TEXT SECTION:

»»

Exploratory Data Analysis
One of the ways to see the relation between numeric variables is by using correlation plot. We will start by correlate team attributes such as team_form
and opponent_form
to our target variable:
Then, we will correlate the player attributes which contain parameters such as xG_90
, fpl_form
, and shots_90
:
In both graph, we could say that our target variable, total_points
show a weak correlation with other parameters. It shows us that we could not interpretate the player points by only using one or few variables. To predict the point, we need to combine other parameters.
The following plot is the average points of that scored by each position in each round. We could see that attacking midfielder (AM) and forward (ST) nearly dominate the highest average in every round. Forwards seem to be more fluctuative than the attacking midfielders, however they have the highest ceiling among the other positions. It also important to be noted that the full back (FB) is having a higher average points than the centre back (CB), most likely because of their attacking contributions on the picth. Defensive midfielders is the lowest among the group, that can be explained because of their lack of involvement in attack and the absence of defensive acknowledgement for them in the game.
Does the expensive player really give you more points throughout the season? If we look the following plot, the answer would be correct, generally. However, the real task is to get the best valuable player, which it means player with high points per value (or points per million). In the plot, on the high price range (right of the plot), attacking midfielders is tend to be a better value than forward throughout the season. On the lower price range, we could see that defenders from top team, such as Trent Alexander-Arnold of Liverpool or Aymeric Laporte of Man City are a better value pick than the other positions.
Which position frequently give us double digit returns in each round throughout the season? We are trying answer the question by using the following graph. The left one is the number of single digit returns (6 - 9 points) that produced by position in each round and the right is the double digit returns (> 9 points). From the graph it is obvious that only full back and attacking midfielder that give us consistent number of single digit return of more than 150 times. However only attacking midfielder that give us more than 100 times of double digit returns throughout the season.
In the following plot, we would like to know if club influenced the points gained by player. On the plot, we compare average (yellow dot) and the maximum points (blue dot) that can be achieved by the player from each clubs. Top rank clubs like Liverpool and Manchester City as expected generates high average points and also having a high ceiling than other clubs. Watford shows us that their players could gain high points in one or few rounds although the points will be normalized into the average throughout the season.

««

WRITTEN INSTRUCTION 1: Reproduce word for word the part of the exploratory data analysis section that begins at the words "Does the expensive" and stops after the words "than the other positions.".
WRITTEN INSTRUCTION 2: Render this sentence from the exploratory data analysis section in Spanish: "We could see that attacking midfielder (AM) and forward (ST) nearly dominate the highest average in every round."
The data after this section play no part in the work.

ENTRIES SUPPLIED:

»»

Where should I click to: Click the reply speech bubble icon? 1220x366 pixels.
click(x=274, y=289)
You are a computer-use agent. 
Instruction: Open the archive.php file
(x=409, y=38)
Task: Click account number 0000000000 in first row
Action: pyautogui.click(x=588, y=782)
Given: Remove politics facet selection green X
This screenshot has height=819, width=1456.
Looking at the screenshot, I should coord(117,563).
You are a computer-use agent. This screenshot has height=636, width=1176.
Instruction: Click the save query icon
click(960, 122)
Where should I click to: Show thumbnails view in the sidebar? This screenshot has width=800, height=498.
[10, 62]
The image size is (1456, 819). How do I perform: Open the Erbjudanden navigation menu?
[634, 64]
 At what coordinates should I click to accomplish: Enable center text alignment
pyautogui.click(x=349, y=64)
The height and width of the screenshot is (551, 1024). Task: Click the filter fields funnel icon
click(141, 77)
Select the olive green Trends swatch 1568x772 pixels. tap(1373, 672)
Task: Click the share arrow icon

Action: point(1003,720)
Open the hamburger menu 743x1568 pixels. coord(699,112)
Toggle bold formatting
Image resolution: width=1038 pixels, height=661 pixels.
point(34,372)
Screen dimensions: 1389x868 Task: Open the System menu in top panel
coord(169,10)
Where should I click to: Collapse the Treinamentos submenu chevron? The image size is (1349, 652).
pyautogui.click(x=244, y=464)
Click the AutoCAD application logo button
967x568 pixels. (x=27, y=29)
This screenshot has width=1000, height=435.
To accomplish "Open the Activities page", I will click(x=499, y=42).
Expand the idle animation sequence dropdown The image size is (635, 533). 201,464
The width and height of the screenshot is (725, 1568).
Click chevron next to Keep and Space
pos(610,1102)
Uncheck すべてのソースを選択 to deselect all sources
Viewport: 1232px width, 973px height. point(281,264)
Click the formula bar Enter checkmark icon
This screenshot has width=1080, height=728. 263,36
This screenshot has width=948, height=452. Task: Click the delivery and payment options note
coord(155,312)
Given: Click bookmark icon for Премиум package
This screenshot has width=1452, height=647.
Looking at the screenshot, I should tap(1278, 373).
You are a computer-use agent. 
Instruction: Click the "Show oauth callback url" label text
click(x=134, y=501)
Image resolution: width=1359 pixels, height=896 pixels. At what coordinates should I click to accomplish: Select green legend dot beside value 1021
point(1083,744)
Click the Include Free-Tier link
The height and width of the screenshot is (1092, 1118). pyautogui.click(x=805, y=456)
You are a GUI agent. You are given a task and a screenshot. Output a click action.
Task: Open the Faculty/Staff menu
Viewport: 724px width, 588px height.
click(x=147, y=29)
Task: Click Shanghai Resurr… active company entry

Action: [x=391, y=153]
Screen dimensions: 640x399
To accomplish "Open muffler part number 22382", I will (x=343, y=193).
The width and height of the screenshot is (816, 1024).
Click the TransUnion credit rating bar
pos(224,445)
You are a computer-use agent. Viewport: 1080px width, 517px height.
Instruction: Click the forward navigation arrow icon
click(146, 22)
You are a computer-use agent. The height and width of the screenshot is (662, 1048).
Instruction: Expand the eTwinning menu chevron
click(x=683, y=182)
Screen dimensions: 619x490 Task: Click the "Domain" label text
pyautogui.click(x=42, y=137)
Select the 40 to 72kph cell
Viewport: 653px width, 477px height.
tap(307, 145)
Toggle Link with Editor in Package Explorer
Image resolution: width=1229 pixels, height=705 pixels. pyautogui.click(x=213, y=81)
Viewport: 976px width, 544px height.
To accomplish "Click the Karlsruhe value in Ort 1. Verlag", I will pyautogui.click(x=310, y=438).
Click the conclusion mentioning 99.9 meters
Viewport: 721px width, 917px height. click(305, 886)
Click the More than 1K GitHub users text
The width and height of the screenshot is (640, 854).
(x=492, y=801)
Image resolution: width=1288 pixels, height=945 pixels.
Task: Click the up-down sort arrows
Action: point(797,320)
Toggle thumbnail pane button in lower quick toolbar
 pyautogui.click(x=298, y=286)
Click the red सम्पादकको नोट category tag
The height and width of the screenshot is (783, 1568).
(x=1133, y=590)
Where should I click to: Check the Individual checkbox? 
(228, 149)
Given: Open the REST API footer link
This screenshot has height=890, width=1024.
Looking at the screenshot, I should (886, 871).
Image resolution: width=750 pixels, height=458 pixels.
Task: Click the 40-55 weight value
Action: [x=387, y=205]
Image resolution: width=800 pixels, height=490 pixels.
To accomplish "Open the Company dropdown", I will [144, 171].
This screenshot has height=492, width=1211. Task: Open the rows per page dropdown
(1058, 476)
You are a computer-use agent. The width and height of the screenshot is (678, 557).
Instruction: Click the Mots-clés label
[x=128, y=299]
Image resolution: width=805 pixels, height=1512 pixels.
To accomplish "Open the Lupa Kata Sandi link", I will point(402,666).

««

RIGHT ANSWER 1:
Does the expensive player really give you more points throughout the season? If we look the following plot, the answer would be correct, generally. However, the real task is to get the best valuable player, which it means player with high points per value (or points per million). In the plot, on the high price range (right of the plot), attacking midfielders is tend to be a better value than forward throughout the season. On the lower price range, we could see that defenders from top team, such as Trent Alexander-Arnold of Liverpool or Aymeric Laporte of Man City are a better value pick than the other positions.

RIGHT ANSWER 2: Podemos ver que el mediocampista ofensivo (AM) y el delantero (ST) casi dominan el promedio más alto en cada ronda.